Here it was suggested that the iteration is by reverse-bucket-creation order. I ran a test of my own and confirmed this hypothesis.

test.cpp

#include <string>
using std::string;

#include <iostream>
using std::cout;
using std::endl;

#include <unordered_set>
using std::unordered_set;

int main() {
    unordered_set<string> stuff(10);
    stuff.insert("yep");
    stuff.insert("123");
    stuff.insert("xyz");
    stuff.insert("foo");
    stuff.insert("bar");
    stuff.insert("baz");
    stuff.insert("abc");

    for (const auto& word : stuff) {
        cout << word << endl;
    }

    cout << "bucket count: " << stuff.bucket_count() << endl;

    cout << "yep: " << stuff.bucket("yep") << endl;
    cout << "123: " << stuff.bucket("123") << endl;
    cout << "xyz: " << stuff.bucket("xyz") << endl;
    cout << "foo: " << stuff.bucket("foo") << endl;
    cout << "bar: " << stuff.bucket("bar") << endl;
    cout << "baz: " << stuff.bucket("baz") << endl;
    cout << "abc: " << stuff.bucket("abc") << endl;
}
% g++ -std=c++17 -o test test.cpp && ./test
abc
baz
foo
bar
xyz
123
yep
bucket count: 11
yep: 8
123: 10
xyz: 9
foo: 5
bar: 9
baz: 6
abc: 3

As the buckets are created, they (their indexex) are (likely) pushed to the front of a singly-linked list (which iterates in reverse insertion order: 3, 6, 5, 9, 10, 8.
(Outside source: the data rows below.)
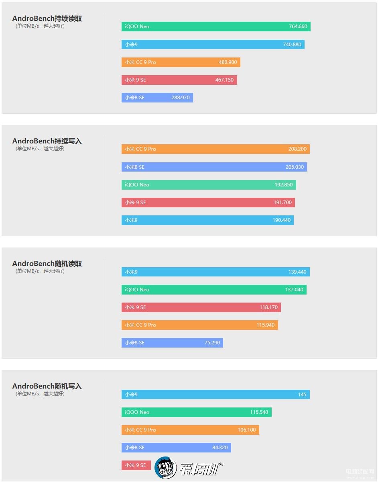Select the iQOO Neo 192.850 bar
This screenshot has width=378, height=483.
[x=209, y=185]
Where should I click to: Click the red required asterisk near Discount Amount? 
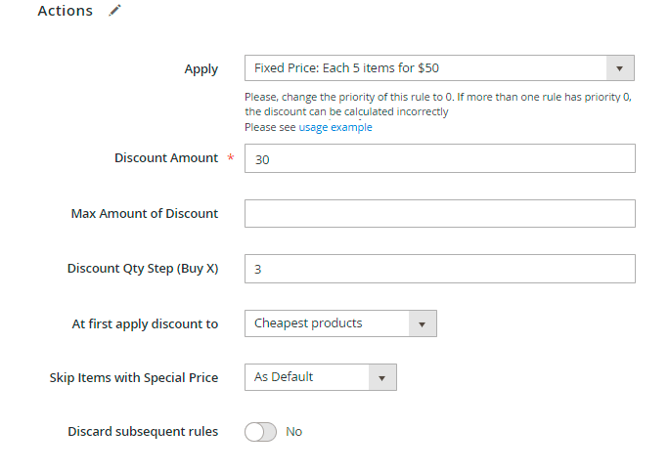click(231, 159)
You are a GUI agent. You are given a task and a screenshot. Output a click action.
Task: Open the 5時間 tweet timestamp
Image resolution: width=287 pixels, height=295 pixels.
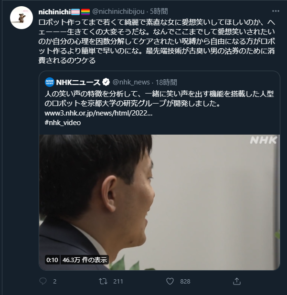159,11
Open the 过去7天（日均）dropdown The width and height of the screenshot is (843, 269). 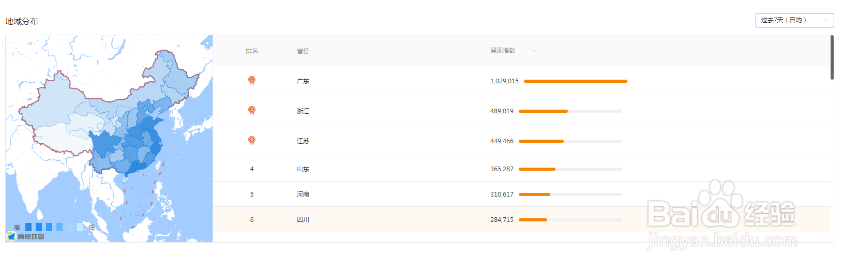coord(794,20)
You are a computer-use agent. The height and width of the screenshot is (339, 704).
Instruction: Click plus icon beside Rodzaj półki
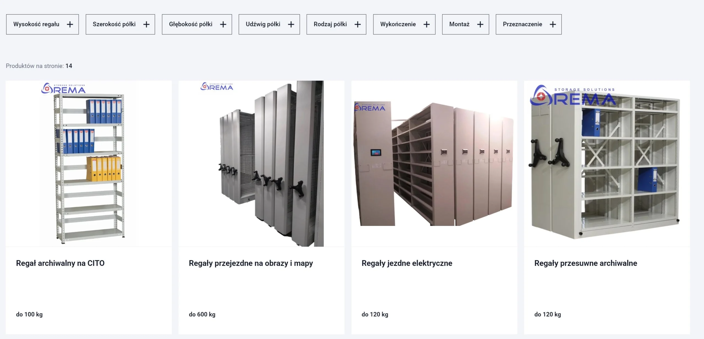(x=358, y=24)
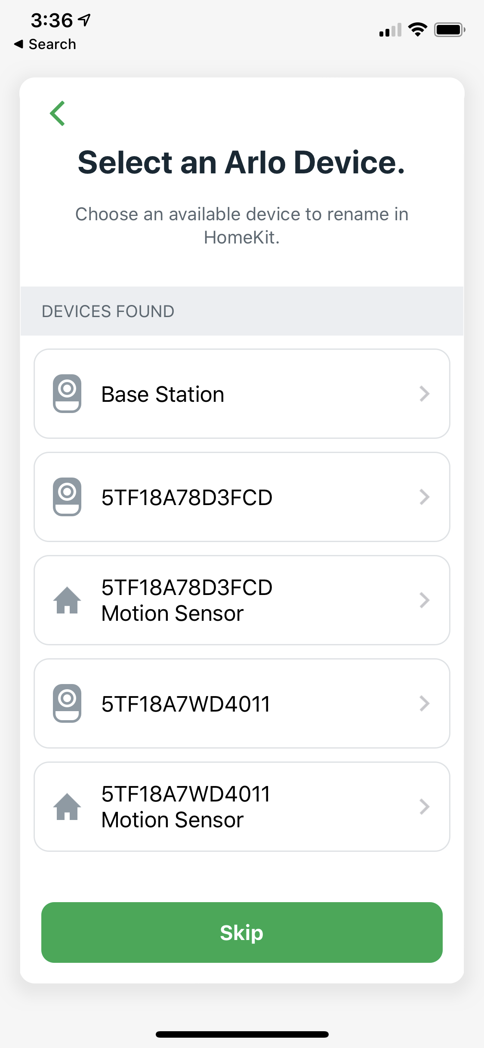Tap the cellular signal bars icon

tap(390, 30)
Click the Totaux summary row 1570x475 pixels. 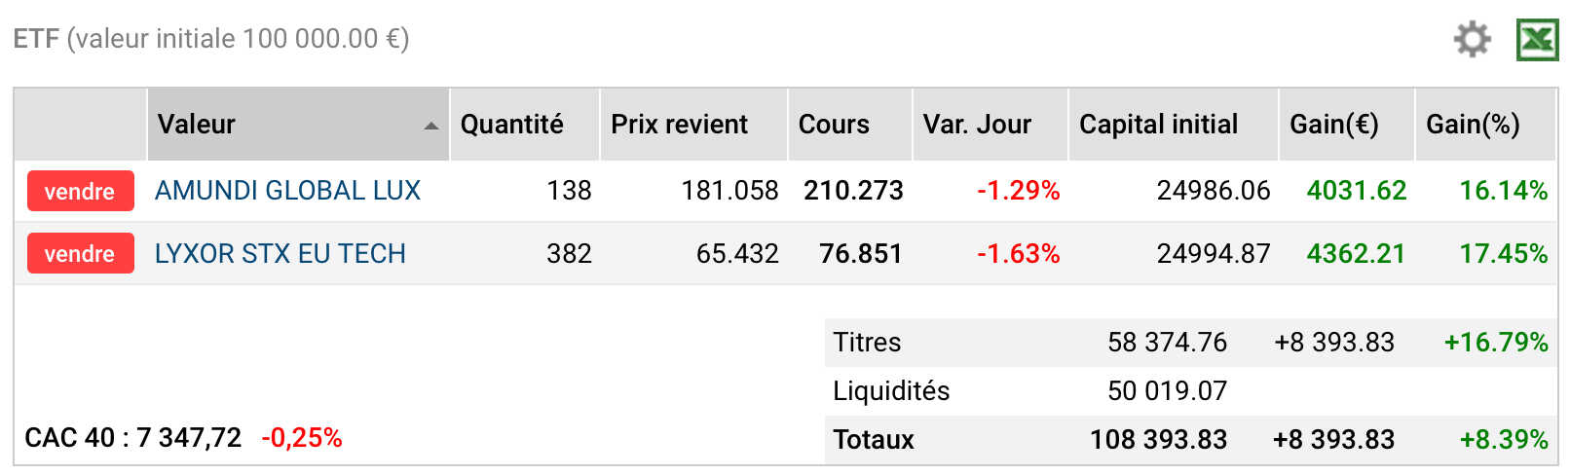1190,440
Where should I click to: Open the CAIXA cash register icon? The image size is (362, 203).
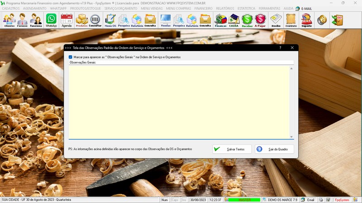pyautogui.click(x=234, y=20)
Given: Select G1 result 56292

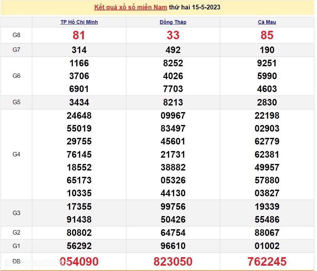Looking at the screenshot, I should [79, 246].
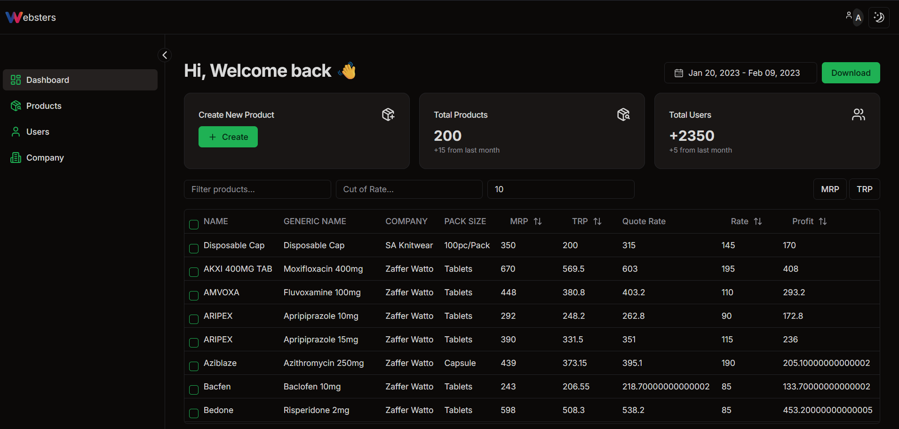Collapse the sidebar with chevron arrow
The width and height of the screenshot is (899, 429).
click(x=165, y=55)
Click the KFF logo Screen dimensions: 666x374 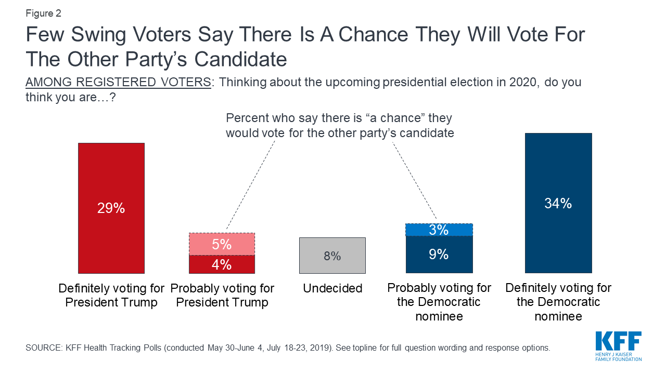618,346
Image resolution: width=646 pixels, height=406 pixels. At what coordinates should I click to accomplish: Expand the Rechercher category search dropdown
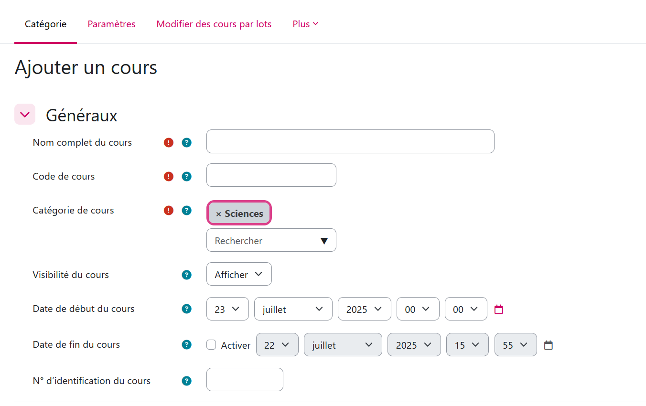pos(271,240)
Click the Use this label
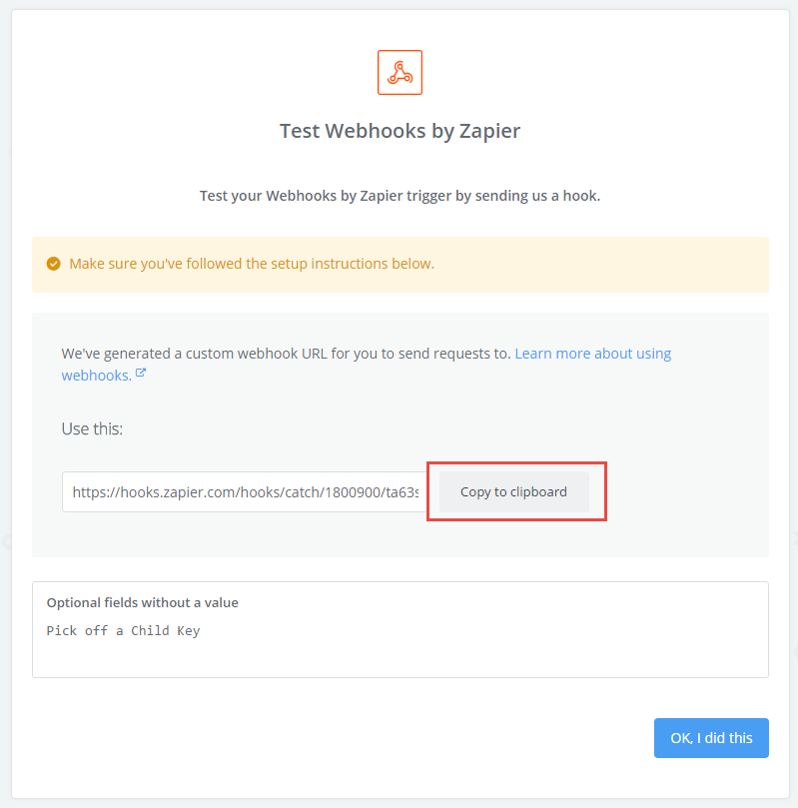The height and width of the screenshot is (808, 798). [92, 428]
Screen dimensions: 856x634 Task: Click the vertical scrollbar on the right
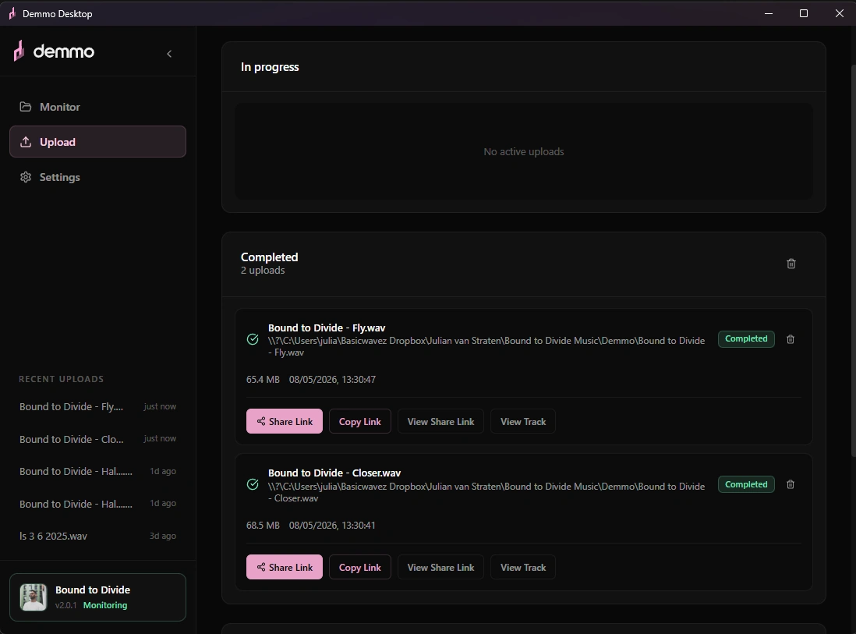[853, 260]
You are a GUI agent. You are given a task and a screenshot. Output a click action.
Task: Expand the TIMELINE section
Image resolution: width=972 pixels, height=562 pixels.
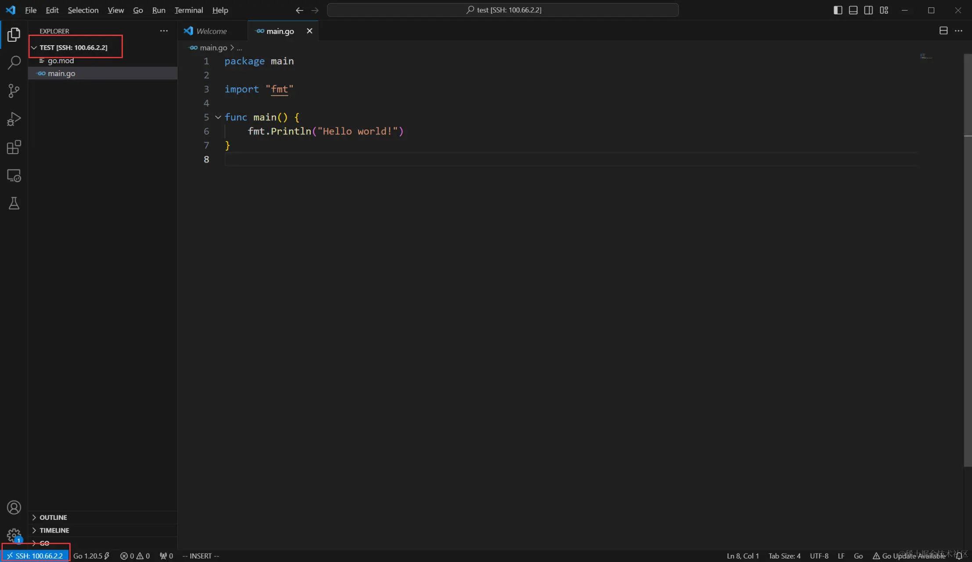click(x=54, y=530)
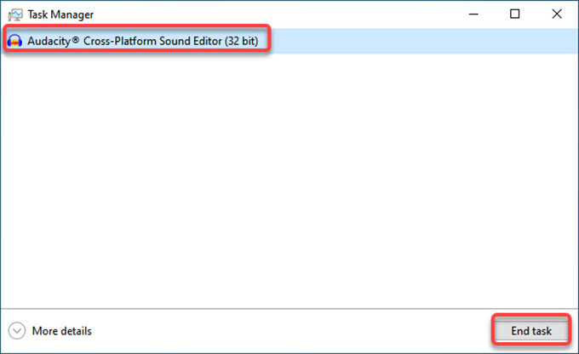Click the "Sound Editor" text in the row
This screenshot has width=579, height=354.
click(x=191, y=41)
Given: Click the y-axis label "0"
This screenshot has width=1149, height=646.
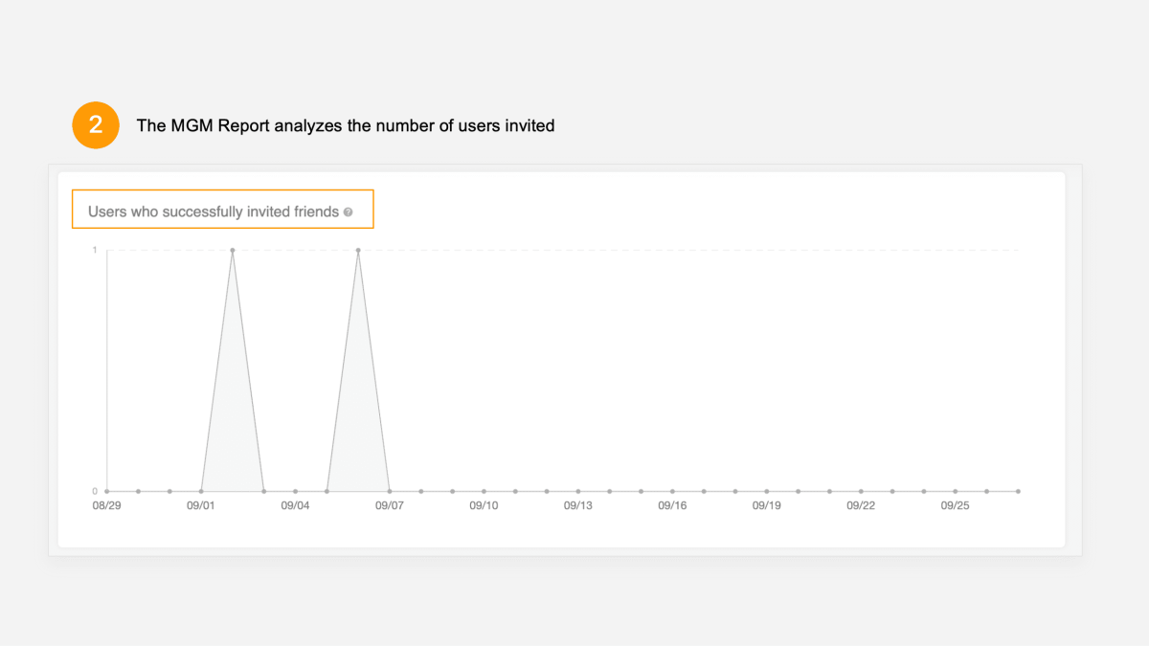Looking at the screenshot, I should pos(95,491).
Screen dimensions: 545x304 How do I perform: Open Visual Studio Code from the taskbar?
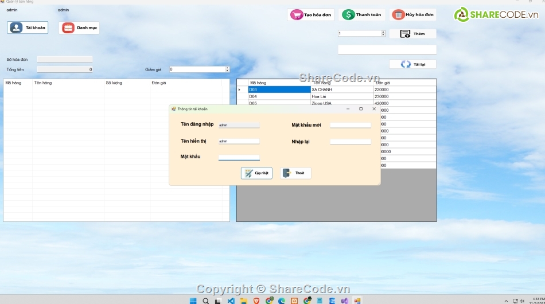(231, 301)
Note: the buckets are also SLLists (and thus iterate in reverse-insertion order; this is why bar comes before xyz in bucket 9 below).

So the iteration happens:

3)  abc
6)  baz
5)  foo
9)  bar, xyz
10) 123
8)  yep

So if you have no collisions when adding your items (and your table doesn't grow) then you will have reverse-insertion order.

But if you insert more items and the table grows (and all the items are re-inserted), then your iteration order will reflect the reverse-bucket-creation order of the re-inserted items (and my guess is the items are inserted in order of iteration; so the more you insert and the more the table grows, the obfuscated the original insertion order becomes).